The scoring and interpretation of the skin test results varied greatly. The authors of this study reinforce the idea that the most reliable method of reporting a skin test reaction is to measure and record the reaction size. At the very minimum, skin test results should be graded 0 to 4+, and the criteria for each grade of reaction clearly stated along with the skin test results.
Various investigators suggest different criteria for interpreting a skin test response as positive. To assess the reliability of different means of interpreting the results of skin prick testing, Vanto and colleagues studied a group of 202 children sensitive to dogs . A determination of sensitivity to dog was based on a composite score derived from the history, RAST, and bronchial or conjunctival challenges. Although in this study the overall efficacy was greatest with the histamine reference method (in which the allergy skin test response is compared to a histamine control, with a positive response considered to be a response at least as great as that of the histamine control), maximal sensitivity was achieved when using a cut off of a wheal 3 mm. If a clinician wishes to maximize sensitivity, the latter criterion would be most useful; however, adjustment must be made for the device used. Therefore, the criteria for a positive test should be the larger of: 1) 3 mm mean wheal diameter or 2) equal to or greater than the 99th percentile reaction with that device at negative control sites. Although purely research conditions assume and enable to perform allergen challenges to confirm the allergic background of ADR in the perioperative period, detailed history and physical examination should be the standard medical diagnostic tools. Skin testing correlates with results of allergen challenges, taking into account non-specific airway responsiveness . Allergen challenges in selected clinical situations are the "gold standard" for the confirmation of allergies. These can be performed as open challenges or in a singleor double-blind fashion. Allergen challenges are not without risk and thus require that appropriate supportive care be available. A number of studies demonstrate that the magnitude of the in vitro test or the skin test reaction size may be useful in determining the utility of performing an allergen challenge . Skin test results generally correspond to the results of in vivo allergen challenges. On the other hand, in vitro tests provide an alternative, a back-up tool for diagnosing anaphylaxis.

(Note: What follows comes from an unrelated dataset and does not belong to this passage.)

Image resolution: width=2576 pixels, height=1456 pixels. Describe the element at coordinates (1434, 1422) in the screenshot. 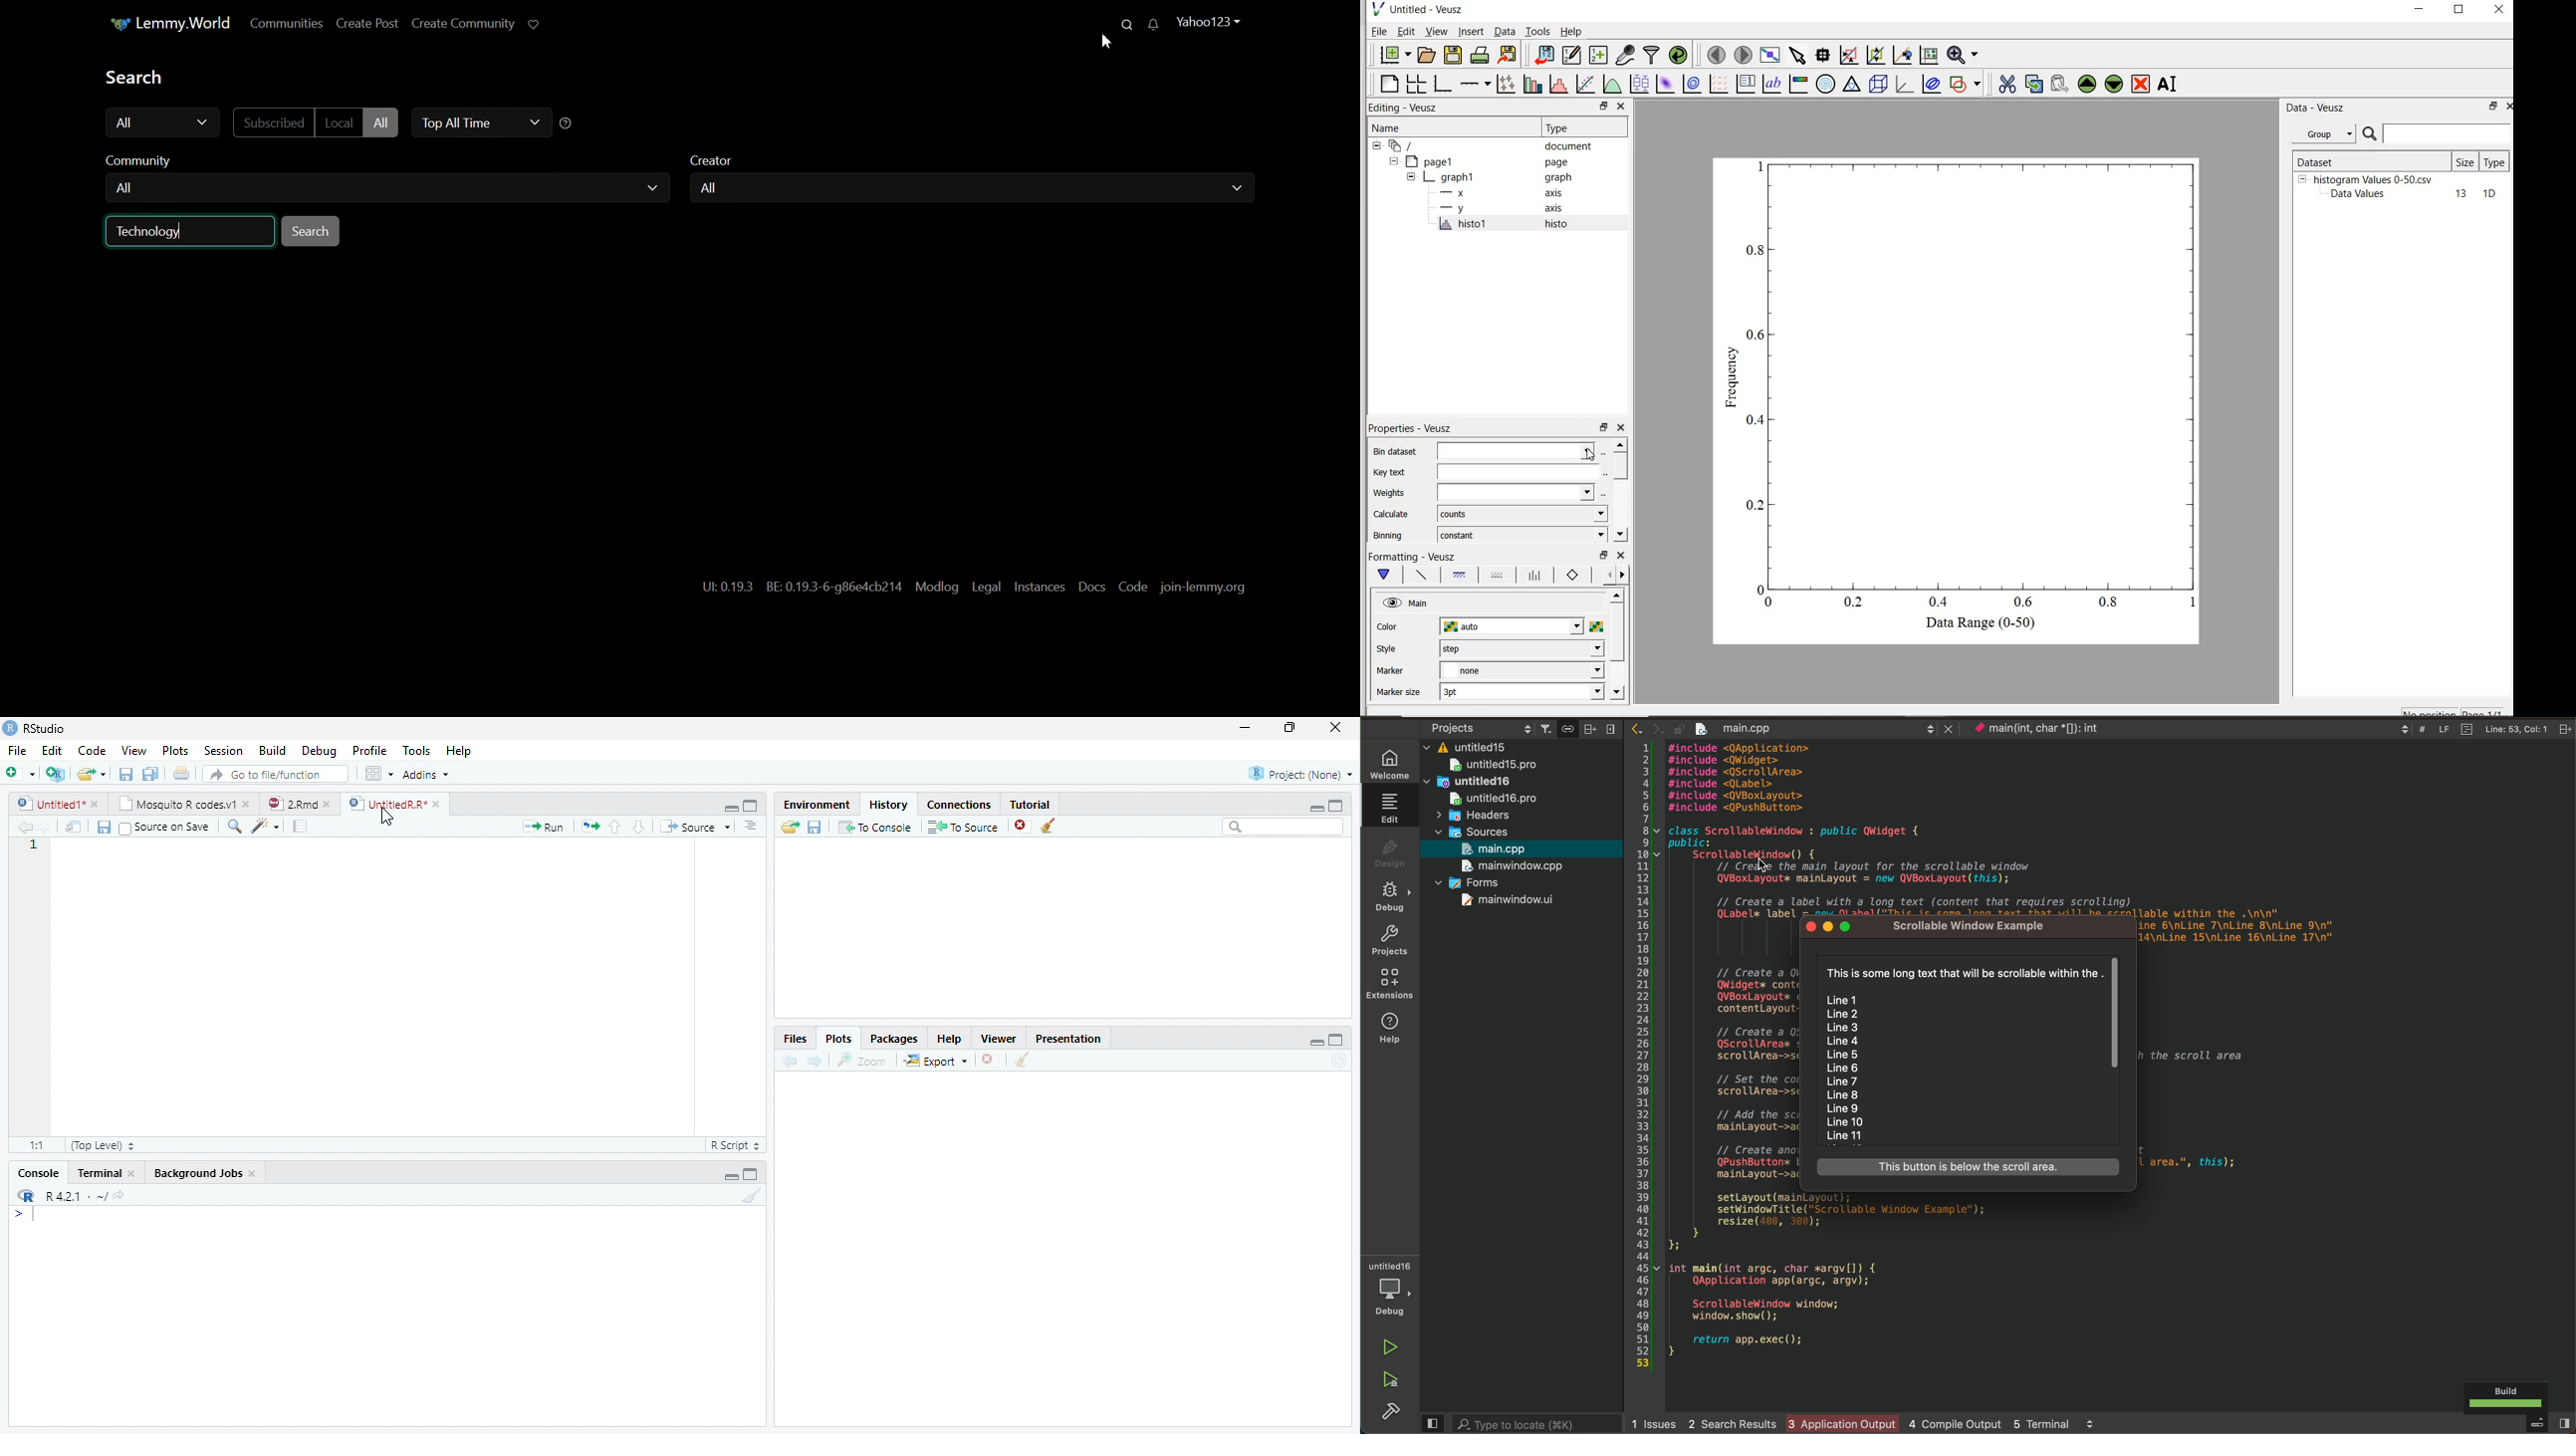

I see `close slide bar` at that location.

The study results indicate that skin testing may be a useful additional tool in the diagnosis of allergy in patients in the perioperative period. A correct diagnosis of allergy helps to verify an allergen. In turn, elimination of the agent suspected of inducing anaphylaxis in the perioperative period in patients with hypersensitivity can cause both a reduction in the severity of symptoms and decline in the severity of the disease, thus mitigating the undesirable reaction. Although SPTs increase the accuracy of diagnosis, still challenge tests cannot be abandoned, as they continue to be an indispensable and essential tool in the diagnosis of allergies. The evaluation of the usefulness of SPT, however, requires further research.

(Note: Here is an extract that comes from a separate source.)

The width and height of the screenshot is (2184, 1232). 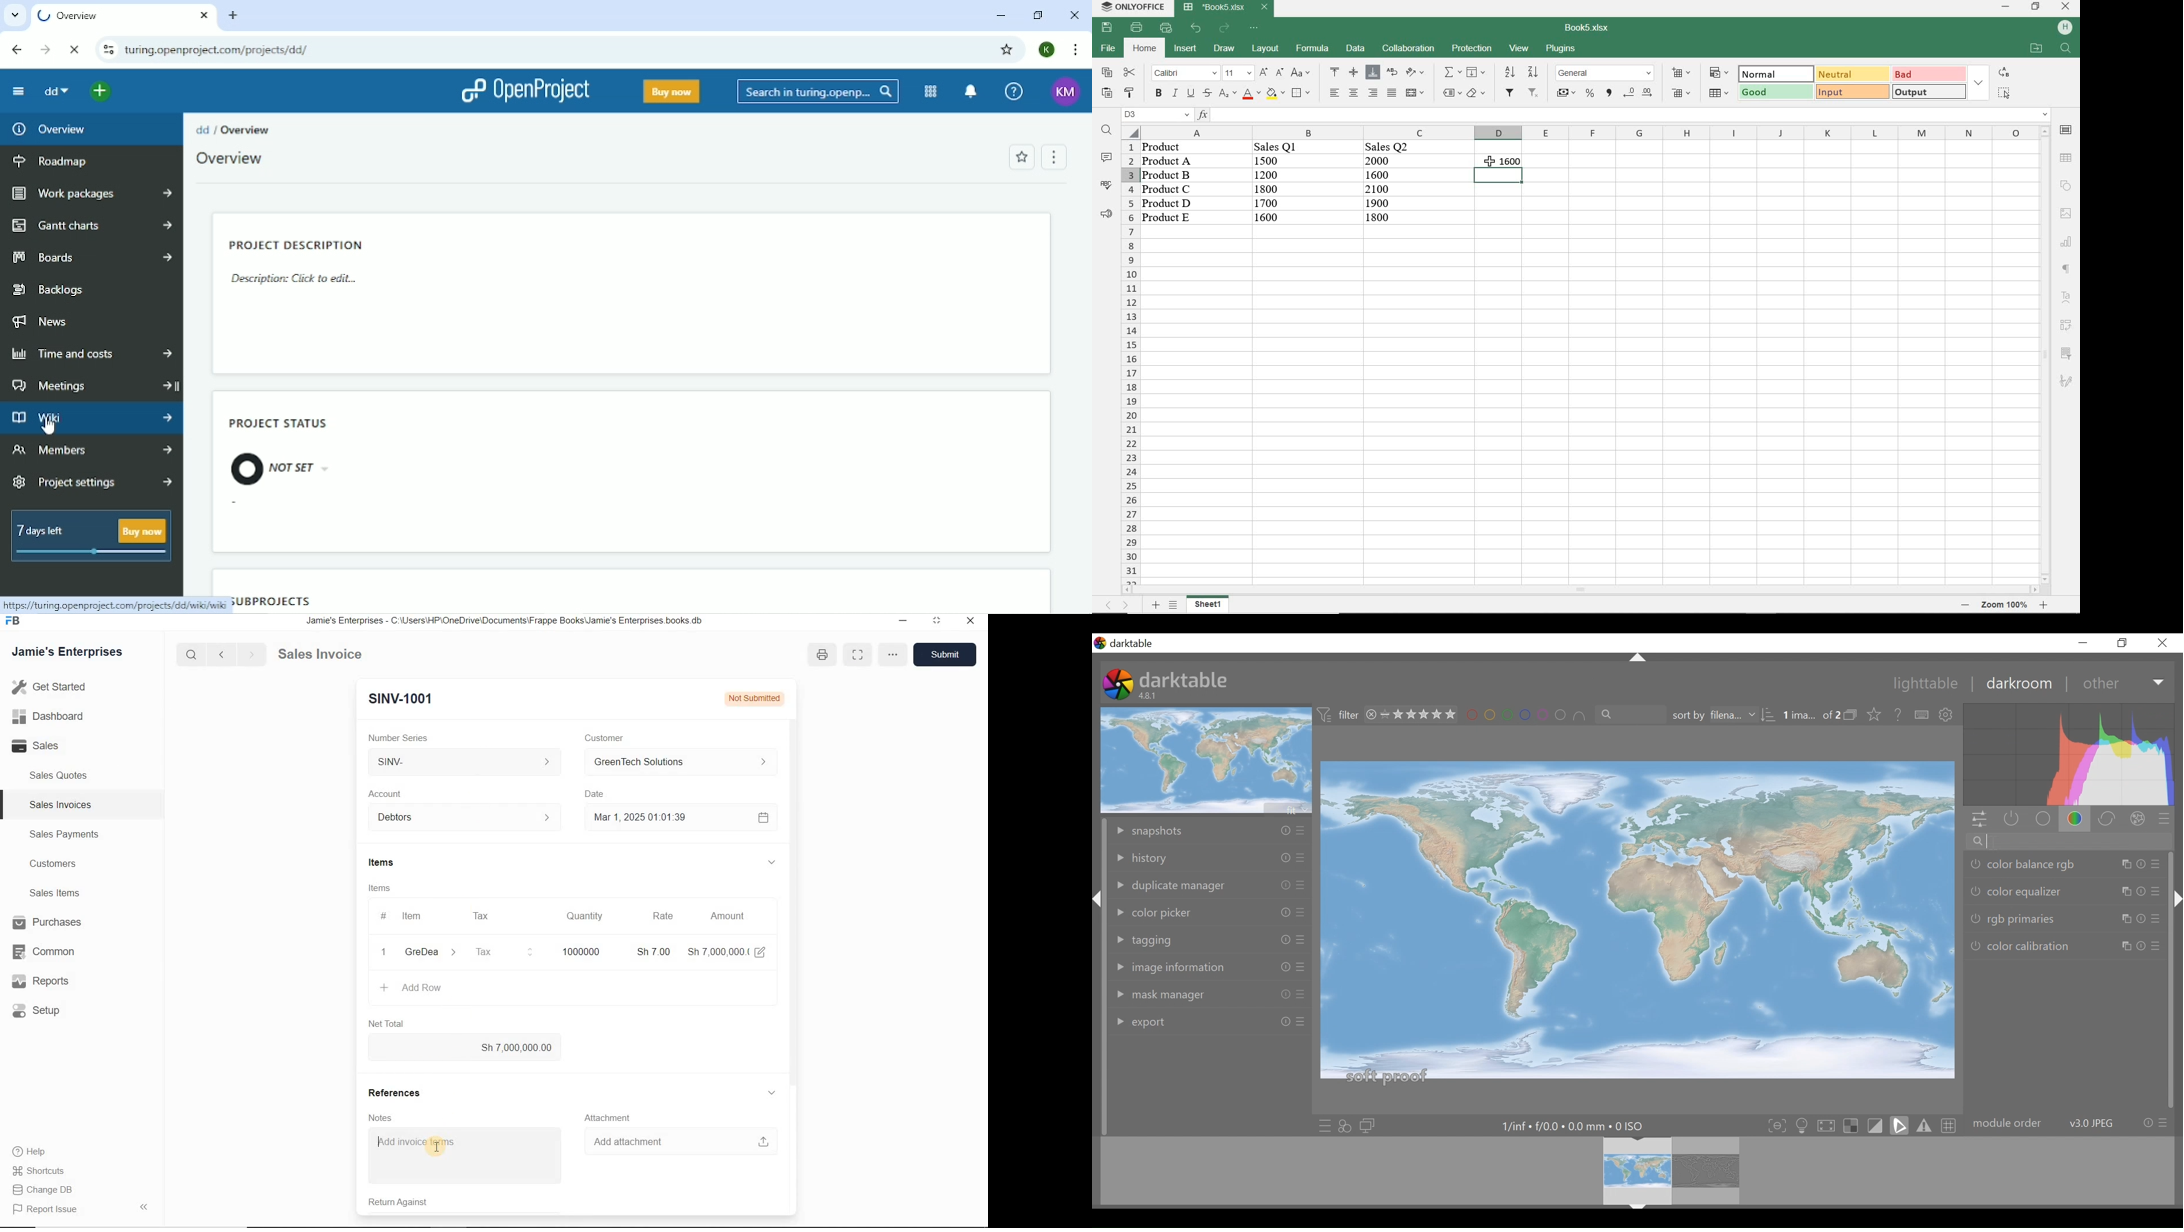 What do you see at coordinates (600, 738) in the screenshot?
I see `Customer` at bounding box center [600, 738].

Diagnostic testing is an essential tool for the evaluation of the allergic patient. A number of variables should be controlled in order to obtain more reliable results of skin tests and improve the predictive values of allergic skin testing. Another necessary condition is that allergists verify skin test results by conducting proficiency testing. Furthermore, the results must be properly documented to make them easily understandable by others. Similar standards must be applied to in vitro testing; as in the case of skin testing, it is imperative that the ordering physician be familiar with the operating characteristics that the in vitro lab employs.